The question whether the appellee drainage district had been legally organized did not and could not arise in the proceeding for the condemnation of a right of way for the ditch across the lands of the appellant company. A petition to the Coles county county court for the entry of an order creating the district and a final decree or order of the said county court establishing the district were produced in evidence. The statute invested the county court of that county with jurisdiction to entertain petitions for the formation of drainage and levee districts and to enter final order establishing such districts. Jurisdiction and power were therefore vested in the county court to determine whether the petition bore the signatures of the requisite number of qualified petitioners and was in other respects in compliance with the statute. Whether it correctly exercised such power or jurisdiction could not be considered in this a collateral proceeding. The final order of the court having jurisdiction of the person and subject matter, cannot be inquired into and impeached in a collateral proceeding. (Figge v. Rowlen, 185 Ill. 234.) The legality of the organization of a drainage and levee district can be attacked and brought under judicial review only in a direct proceeding by quo zvarranto. (Osborn v. People ex rel. 103 Ill. 224.) The trial court therefore properly refused to consider the issue sought to be introduced by the appellant company whether the petition for the formation of the drainage district contained the number of qualified petitioners required by section 2 of the act of 1879.

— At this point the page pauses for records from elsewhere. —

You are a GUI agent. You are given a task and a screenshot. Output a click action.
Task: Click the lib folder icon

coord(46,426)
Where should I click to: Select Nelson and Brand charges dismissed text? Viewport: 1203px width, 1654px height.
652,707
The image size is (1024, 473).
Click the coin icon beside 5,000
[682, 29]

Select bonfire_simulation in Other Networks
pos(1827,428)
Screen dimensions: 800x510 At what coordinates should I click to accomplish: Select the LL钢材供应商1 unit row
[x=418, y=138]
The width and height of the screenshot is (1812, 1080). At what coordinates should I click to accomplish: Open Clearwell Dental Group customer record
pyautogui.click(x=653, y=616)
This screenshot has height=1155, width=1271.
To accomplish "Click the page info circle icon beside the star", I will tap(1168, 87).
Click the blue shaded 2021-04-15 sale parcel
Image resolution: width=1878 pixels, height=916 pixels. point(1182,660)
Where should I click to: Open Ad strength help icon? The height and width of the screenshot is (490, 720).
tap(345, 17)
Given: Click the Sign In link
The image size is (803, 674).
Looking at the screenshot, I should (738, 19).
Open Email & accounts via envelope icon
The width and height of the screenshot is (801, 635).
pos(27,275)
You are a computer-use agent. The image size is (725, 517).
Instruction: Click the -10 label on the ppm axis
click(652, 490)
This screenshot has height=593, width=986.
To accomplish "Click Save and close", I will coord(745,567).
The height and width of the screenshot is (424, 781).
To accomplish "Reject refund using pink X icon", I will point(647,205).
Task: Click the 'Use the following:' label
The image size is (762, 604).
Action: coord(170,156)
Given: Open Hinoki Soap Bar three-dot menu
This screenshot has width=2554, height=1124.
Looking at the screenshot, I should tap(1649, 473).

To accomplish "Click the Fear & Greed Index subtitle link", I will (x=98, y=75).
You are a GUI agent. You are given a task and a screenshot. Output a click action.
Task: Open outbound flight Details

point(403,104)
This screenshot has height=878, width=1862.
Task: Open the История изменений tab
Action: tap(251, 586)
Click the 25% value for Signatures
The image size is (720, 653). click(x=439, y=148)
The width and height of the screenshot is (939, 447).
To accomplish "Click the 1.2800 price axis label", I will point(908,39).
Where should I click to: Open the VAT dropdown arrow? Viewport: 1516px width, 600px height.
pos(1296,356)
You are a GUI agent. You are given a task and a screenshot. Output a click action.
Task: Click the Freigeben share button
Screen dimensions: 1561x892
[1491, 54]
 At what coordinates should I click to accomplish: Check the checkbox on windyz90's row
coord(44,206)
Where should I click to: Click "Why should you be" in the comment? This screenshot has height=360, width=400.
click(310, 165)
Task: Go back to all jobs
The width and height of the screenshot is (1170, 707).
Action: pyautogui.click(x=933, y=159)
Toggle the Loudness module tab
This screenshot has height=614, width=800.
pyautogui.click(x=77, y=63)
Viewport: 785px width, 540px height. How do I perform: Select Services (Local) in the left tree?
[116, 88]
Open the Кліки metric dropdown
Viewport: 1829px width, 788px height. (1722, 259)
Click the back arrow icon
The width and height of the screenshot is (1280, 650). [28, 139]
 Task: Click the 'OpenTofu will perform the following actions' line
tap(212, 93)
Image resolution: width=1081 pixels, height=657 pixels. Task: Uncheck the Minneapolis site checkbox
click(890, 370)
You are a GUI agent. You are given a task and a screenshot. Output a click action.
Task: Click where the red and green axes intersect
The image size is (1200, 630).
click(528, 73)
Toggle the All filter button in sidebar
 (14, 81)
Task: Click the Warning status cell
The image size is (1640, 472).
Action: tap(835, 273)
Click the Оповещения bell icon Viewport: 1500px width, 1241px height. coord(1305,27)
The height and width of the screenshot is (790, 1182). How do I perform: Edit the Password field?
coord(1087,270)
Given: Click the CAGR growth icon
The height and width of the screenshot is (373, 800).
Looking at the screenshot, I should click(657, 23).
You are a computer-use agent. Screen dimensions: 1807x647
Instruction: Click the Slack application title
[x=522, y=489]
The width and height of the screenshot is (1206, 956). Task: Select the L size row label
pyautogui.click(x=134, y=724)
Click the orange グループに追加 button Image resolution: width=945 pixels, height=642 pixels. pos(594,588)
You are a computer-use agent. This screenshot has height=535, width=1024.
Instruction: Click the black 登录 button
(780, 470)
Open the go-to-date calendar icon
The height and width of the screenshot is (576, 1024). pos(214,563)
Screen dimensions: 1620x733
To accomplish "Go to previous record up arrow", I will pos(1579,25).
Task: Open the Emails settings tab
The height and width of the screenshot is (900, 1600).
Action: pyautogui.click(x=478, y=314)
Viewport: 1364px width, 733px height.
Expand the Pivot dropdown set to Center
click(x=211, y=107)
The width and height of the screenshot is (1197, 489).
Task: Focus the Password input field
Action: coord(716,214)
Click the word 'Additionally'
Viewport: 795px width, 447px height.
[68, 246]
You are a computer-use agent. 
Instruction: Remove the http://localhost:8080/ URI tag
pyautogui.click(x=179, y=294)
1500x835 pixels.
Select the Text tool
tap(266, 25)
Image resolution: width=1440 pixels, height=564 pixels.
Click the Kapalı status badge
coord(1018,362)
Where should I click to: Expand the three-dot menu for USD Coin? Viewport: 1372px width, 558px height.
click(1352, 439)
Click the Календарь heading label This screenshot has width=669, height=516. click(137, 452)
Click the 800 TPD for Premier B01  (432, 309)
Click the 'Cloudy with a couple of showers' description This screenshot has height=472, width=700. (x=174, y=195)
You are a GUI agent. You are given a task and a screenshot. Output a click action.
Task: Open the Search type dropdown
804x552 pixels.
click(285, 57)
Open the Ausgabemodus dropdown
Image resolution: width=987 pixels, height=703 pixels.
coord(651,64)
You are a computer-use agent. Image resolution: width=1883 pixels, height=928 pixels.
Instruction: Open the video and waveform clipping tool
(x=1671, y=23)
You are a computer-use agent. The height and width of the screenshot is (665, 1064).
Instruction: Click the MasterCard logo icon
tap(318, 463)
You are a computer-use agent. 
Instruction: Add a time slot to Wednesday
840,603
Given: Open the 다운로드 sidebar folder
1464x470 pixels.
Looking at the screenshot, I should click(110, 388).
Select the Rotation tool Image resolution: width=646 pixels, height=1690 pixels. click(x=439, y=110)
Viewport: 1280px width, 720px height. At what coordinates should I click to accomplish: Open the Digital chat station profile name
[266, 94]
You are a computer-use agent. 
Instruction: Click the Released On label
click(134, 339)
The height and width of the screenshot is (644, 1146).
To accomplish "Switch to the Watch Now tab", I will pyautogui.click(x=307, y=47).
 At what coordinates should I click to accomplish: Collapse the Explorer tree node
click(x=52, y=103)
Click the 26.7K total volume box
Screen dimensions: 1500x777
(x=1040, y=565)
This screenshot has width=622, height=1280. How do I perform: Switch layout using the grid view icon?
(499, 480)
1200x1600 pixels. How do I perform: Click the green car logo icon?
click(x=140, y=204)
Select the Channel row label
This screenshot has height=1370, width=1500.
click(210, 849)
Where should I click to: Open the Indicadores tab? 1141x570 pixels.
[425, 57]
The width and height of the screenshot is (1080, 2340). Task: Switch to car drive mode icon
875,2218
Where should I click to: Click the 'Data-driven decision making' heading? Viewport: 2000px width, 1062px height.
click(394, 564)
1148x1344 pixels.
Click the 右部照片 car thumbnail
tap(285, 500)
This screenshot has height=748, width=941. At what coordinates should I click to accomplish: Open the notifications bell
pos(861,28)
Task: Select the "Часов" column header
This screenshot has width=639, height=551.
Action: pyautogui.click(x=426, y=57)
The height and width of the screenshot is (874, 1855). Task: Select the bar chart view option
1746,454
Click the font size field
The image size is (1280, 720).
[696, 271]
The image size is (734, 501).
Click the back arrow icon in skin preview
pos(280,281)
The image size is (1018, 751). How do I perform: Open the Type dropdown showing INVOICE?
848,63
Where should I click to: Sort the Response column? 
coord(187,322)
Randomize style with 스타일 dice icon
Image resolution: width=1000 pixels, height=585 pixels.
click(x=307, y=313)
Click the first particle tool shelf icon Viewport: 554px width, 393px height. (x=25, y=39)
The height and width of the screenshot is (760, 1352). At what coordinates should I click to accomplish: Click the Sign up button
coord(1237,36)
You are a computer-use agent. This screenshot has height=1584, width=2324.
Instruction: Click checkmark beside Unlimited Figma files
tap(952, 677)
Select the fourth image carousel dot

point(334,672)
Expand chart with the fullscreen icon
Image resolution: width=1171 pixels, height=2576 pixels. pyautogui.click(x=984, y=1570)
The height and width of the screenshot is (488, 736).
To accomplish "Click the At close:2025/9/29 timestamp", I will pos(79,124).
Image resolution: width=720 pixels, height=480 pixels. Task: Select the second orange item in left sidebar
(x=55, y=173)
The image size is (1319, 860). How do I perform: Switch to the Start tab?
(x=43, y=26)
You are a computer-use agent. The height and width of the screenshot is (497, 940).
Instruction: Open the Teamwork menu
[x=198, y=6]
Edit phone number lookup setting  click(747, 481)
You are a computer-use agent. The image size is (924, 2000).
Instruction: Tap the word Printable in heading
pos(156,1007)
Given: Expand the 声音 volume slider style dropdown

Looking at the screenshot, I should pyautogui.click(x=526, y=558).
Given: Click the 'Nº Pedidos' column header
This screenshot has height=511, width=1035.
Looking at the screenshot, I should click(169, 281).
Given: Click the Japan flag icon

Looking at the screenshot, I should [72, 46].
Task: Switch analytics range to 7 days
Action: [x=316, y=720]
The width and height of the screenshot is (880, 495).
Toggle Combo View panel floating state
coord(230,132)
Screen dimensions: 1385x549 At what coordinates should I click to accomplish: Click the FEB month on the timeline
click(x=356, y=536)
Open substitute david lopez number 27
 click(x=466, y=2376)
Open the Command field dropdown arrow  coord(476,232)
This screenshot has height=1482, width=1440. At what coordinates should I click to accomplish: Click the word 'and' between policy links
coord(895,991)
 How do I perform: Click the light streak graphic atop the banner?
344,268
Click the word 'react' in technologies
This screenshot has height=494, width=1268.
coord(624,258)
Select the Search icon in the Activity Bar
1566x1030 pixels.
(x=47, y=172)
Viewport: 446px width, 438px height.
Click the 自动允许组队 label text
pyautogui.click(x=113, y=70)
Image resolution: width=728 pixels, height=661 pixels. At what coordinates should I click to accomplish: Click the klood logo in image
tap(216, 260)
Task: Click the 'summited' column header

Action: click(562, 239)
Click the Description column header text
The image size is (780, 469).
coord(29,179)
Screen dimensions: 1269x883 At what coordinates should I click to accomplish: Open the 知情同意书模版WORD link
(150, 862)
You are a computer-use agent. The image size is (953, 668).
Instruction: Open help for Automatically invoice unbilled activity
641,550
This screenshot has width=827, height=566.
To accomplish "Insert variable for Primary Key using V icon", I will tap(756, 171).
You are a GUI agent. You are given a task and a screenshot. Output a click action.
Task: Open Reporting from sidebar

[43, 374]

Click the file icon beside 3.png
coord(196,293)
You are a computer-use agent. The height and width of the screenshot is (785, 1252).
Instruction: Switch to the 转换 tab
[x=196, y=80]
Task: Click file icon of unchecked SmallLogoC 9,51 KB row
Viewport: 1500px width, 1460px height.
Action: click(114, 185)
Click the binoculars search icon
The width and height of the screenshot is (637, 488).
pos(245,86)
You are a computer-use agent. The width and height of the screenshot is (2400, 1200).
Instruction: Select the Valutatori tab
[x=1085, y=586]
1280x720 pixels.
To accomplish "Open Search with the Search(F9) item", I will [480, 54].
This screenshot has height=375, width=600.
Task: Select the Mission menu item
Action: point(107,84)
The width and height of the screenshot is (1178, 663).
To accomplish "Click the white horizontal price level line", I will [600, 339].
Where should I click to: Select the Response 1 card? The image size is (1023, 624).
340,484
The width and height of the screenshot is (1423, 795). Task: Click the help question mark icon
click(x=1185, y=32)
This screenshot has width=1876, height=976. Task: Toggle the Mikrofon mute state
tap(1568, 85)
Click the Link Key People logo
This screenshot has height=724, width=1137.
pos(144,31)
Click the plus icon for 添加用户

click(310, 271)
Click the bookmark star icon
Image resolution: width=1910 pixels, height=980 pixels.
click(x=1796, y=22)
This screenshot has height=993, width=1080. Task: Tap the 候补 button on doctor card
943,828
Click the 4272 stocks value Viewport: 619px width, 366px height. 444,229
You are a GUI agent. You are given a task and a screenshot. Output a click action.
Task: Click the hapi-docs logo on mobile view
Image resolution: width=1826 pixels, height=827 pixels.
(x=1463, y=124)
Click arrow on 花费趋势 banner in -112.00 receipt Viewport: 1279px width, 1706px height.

• The petition asked the condemnation of two separate strips of land, each sixty-six feet in width and one hundred feet in length, across the right of way of the appellant company. Polecat creek ran through and crossed the right of way of the railroad and returning again crossed the right of way, and the railroad company had a bridge over the stream at each crossing. The drainage district proposed to widen and deepen the bed of the stream at each of the crossings, thereby making a ditch thirty feet in width at the top at both places. The appellant company claimed that this would necessitate the tearing away of all or a portion of each of the bridges and re-building the sarhe, and by its cross-petition sought an assessment of the damages and expense thereby to be occasioned. In support of this claim the appellant company introduced as a witness Charles Fisk, assistant civil engineer of the appellant company, who testified that the damage which would thereby be occasioned at the more westerly bridge would range from $2000 to $3000 and from $3200 to $3500 at the more easterly crossing.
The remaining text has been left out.